3.4. In sostanza, l’istanza tesa ad ottenere l’indennità speciale “una tantum” risulta essere stata tempestivamente avanzata rispetto al termine semestrale previsto dall’art. 7 del D.P.R. n. 738/81 (sei mesi dalla comunicazione del giudizio di riforma parziale), ma il diniego risulta correttamente motivato dal fatto che, essendo essa assimilata ad un istanza di aggravamento, sono state applicate anche le norme previste per l’aggravamento di cui all’art. 14, co. 4, del D.P.R. n. 461/01.

Non assume particolare rilievo al riguardo il fatto che l’interessato, con l’istanza del 7 gennaio 2010, abbia chiesto il riconoscimento della dipendenza da causa di servizio e non la revisione per aggravamento, posto che dal giudizio diagnostico espresso dalla C.M.O. emerge che tale richiesta aveva ad oggetto la medesima infermità-OMISSIS- già indennizzata come dipendente da causa di servizio e asseritamente aggravatasi.

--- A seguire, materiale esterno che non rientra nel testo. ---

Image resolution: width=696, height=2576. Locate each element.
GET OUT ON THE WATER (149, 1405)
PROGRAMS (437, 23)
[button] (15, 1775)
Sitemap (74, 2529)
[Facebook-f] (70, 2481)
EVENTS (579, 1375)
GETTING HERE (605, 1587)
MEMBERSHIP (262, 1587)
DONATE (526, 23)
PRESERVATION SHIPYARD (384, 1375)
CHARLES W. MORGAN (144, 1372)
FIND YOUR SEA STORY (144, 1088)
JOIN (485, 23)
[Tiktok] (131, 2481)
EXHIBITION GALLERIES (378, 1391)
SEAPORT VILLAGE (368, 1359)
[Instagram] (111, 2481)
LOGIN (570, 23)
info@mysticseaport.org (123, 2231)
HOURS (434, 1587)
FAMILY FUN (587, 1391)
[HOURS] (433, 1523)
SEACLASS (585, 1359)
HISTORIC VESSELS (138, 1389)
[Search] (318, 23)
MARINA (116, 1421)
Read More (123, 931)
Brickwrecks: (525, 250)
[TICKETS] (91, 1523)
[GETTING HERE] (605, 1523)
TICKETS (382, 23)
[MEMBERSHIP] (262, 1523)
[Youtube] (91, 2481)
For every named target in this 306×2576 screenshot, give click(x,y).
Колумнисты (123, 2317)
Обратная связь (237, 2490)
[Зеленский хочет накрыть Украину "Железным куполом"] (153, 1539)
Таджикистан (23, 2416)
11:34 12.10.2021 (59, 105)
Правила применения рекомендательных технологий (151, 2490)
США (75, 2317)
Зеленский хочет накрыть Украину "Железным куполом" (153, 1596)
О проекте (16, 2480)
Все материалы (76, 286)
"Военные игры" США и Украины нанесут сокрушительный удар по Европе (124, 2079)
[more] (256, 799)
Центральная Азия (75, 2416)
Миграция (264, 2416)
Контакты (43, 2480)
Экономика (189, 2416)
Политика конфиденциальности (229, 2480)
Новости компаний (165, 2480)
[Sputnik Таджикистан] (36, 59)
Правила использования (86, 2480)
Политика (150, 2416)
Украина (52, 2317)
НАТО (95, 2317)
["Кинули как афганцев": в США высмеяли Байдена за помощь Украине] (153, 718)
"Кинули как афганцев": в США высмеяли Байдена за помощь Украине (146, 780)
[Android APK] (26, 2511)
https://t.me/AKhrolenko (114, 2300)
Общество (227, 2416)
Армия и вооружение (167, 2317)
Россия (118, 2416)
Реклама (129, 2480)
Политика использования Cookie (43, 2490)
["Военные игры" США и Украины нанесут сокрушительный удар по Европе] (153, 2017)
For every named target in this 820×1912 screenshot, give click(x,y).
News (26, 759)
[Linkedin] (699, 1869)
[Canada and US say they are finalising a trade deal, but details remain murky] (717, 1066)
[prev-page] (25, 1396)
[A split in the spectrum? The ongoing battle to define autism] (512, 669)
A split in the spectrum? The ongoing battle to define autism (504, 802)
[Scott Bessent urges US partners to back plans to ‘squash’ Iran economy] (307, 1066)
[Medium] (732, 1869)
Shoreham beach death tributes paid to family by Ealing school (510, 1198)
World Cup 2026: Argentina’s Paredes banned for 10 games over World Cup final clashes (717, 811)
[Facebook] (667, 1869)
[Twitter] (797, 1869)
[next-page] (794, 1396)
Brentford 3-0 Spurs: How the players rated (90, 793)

In conclusione, la richiamata normativa di riferimento prevede che entro cinque anni dalla notifica del provvedimento concessivo dell’equo indennizzo, in caso di aggravamento dell’infermità menomativa dell’integrità fisica, il dipendente può chiedere per una sola volta all’Amministrazione di appartenenza la revisione del beneficio già concesso; mentre, nel caso di specie, di fatto, il dipendente ha chiesto per due volte la revisione per aggravamento dell’equo indennizzo già fruito per l’infermità indicata.

4. Alla luce delle considerazioni che precedono, il Collegio ritiene che il provvedimento contestato dal dipendente risulta corretto – avuto riguardo a quanto stabilito dall’art. 14, co. 4, del D.P.R. n. 461/01 – e, quindi, l’appello deve essere accolto e, per l’effetto, in riforma della sentenza del TAR per la Sardegna, Sez. III, n. -OMISSIS-, il ricorso di primo grado debba essere respinto.

5. Ritenuto che sussistano i presupposti di cui all’articolo 52, commi 1 e 2, del decreto legislativo 30 giugno 2003, n. 196, e del Regolamento (UE) 2016/679 del Parlamento europeo e del Consiglio del 27 aprile 2016, a tutela dei diritti o della dignità della parte interessata, manda alla Segreteria di procedere all’oscuramento delle generalità nonché di qualsiasi dato idoneo a rivelare lo stato di salute dell’appellato.

6. Sussistono gravi ed eccezionali motivi – alla particolare natura della controversia, della vicenda e delle questioni trattate – per compensare le spese dei due gradi di giudizio tra le parti in causa.

P.Q.M.

Il Consiglio di Stato in sede giurisdizionale (Sezione Quarta), definitivamente pronunciando sull’appello, come in epigrafe proposto,

  • accoglie l’appello e, per l’effetto, in riforma della sentenza del TAR per la Sardegna, Sez. III, n. -OMISSIS-, respinge il ricorso di primo grado;
  • dispone l’integrale compensazione delle spese dei due gradi di giudizio tra le parti in causa;
  • ordina che la presente sentenza sia eseguita dalla competente autorità amministrativa.

Ritenuto che sussistano i presupposti di cui di cui all’articolo 52, commi 1 e 2, del decreto legislativo 30 giugno 2003, n. 196, e all’articolo 9, paragrafi 1 e 4, del Regolamento (UE) 2016/679 del Parlamento europeo e del Consiglio del 27 aprile 2016 e all’articolo 2-septies del decreto legislativo 30 giugno 2003, n. 196, come modificato dal decreto legislativo 10 agosto 2018, n. 101, manda alla Segreteria di procedere, in qualsiasi ipotesi di diffusione del presente provvedimento, all’oscuramento delle generalità nonché di qualsiasi dato idoneo a rivelare lo stato di salute delle parti o di persone comunque ivi citate.